**WORK TO BE COMPLETED:**
Quote all lines below exactly. Images stay out.

**DATA UNDER STUDY:**
>>>

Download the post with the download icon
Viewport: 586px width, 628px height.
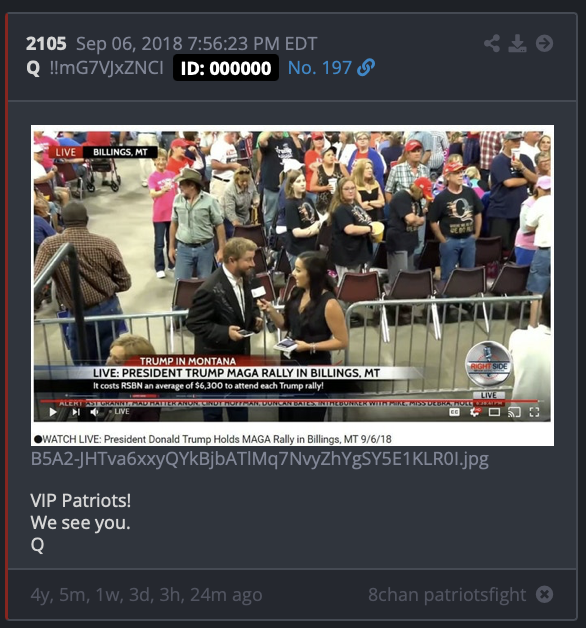(518, 43)
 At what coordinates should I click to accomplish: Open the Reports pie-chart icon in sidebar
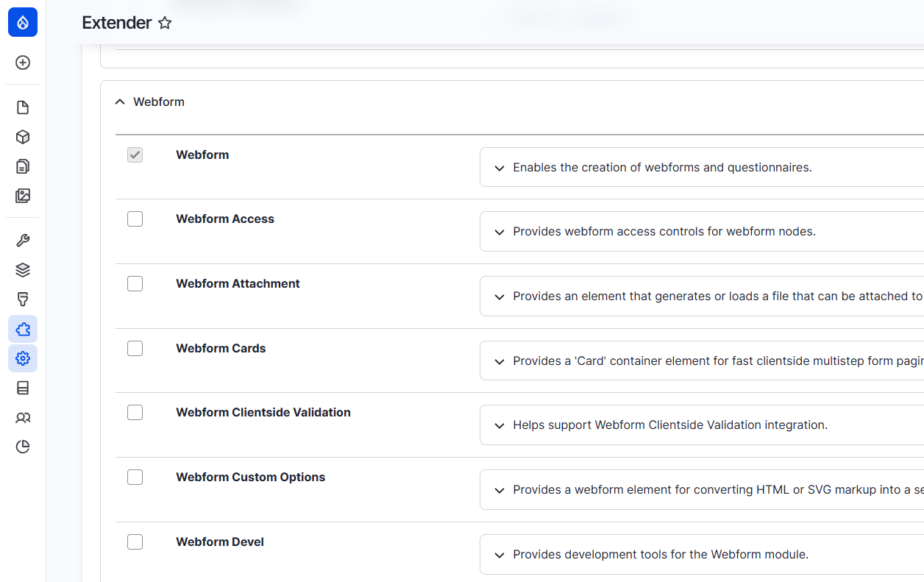pos(23,447)
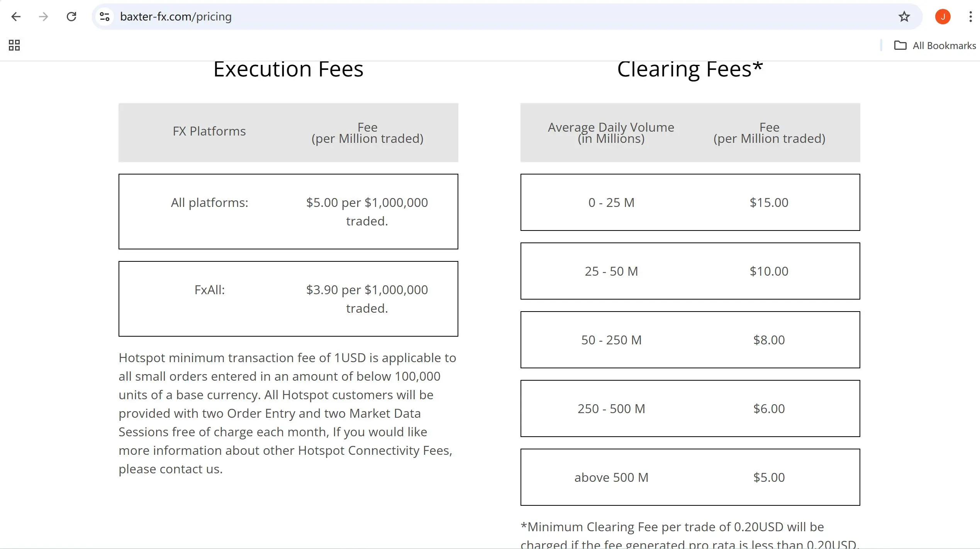
Task: Click the baxter-fx.com/pricing address bar
Action: [x=502, y=17]
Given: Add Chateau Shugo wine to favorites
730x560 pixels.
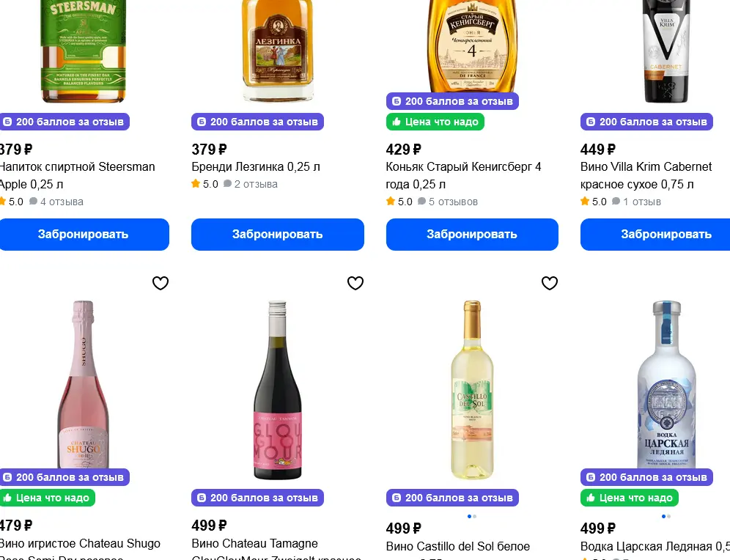Looking at the screenshot, I should point(161,283).
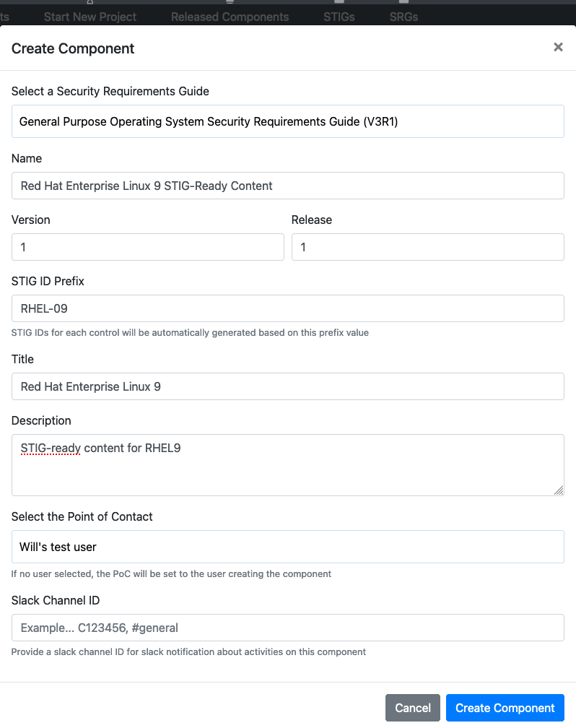
Task: Click the Name input field
Action: 287,186
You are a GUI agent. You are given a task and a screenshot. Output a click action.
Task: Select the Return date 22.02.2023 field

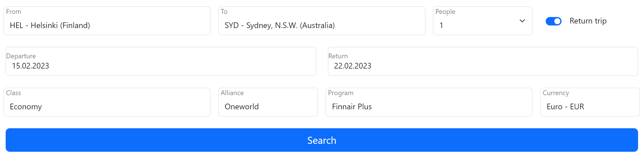click(483, 61)
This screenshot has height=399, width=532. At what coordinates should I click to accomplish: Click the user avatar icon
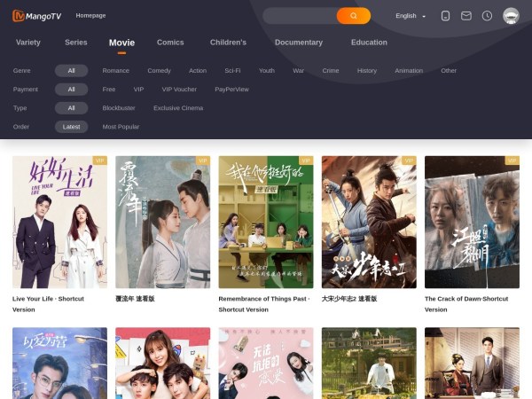coord(511,16)
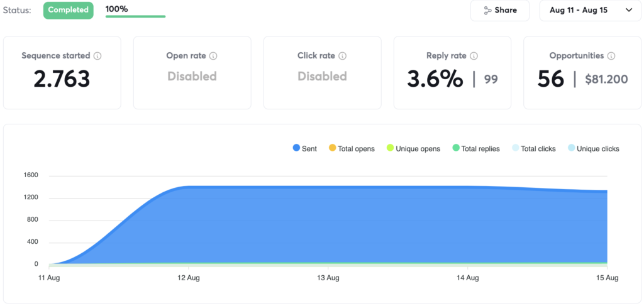644x306 pixels.
Task: Click info icon next to Sequence started
Action: 97,56
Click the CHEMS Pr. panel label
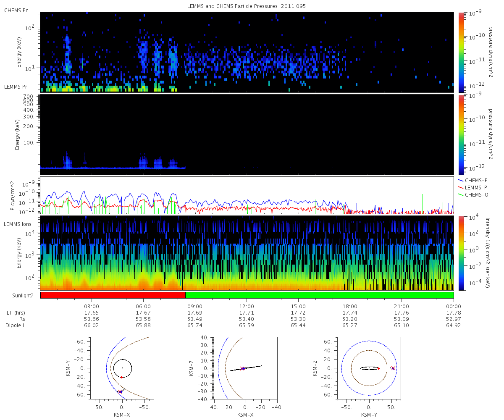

<<<

**TASK OUTPUT:**
Download the post with the download icon
Viewport: 586px width, 628px height.
(518, 43)
 At what coordinates should I click to accomplish: Open the Reports pie-chart icon in sidebar
pos(23,447)
Task: Click the baxter-fx.com/pricing address bar
Action: [x=502, y=17]
Given: Add Chateau Shugo wine to favorites
730x560 pixels.
Looking at the screenshot, I should point(161,283).
Task: Click the Name input field
Action: 287,186
You are a GUI agent. You are given a task and a screenshot. Output a click action.
Task: Select the Return date 22.02.2023 field

click(483, 61)
This screenshot has height=399, width=532. At what coordinates should I click to accomplish: Click the user avatar icon
coord(511,16)
644x306 pixels.
Task: Click info icon next to Sequence started
Action: 97,56
Click the CHEMS Pr. panel label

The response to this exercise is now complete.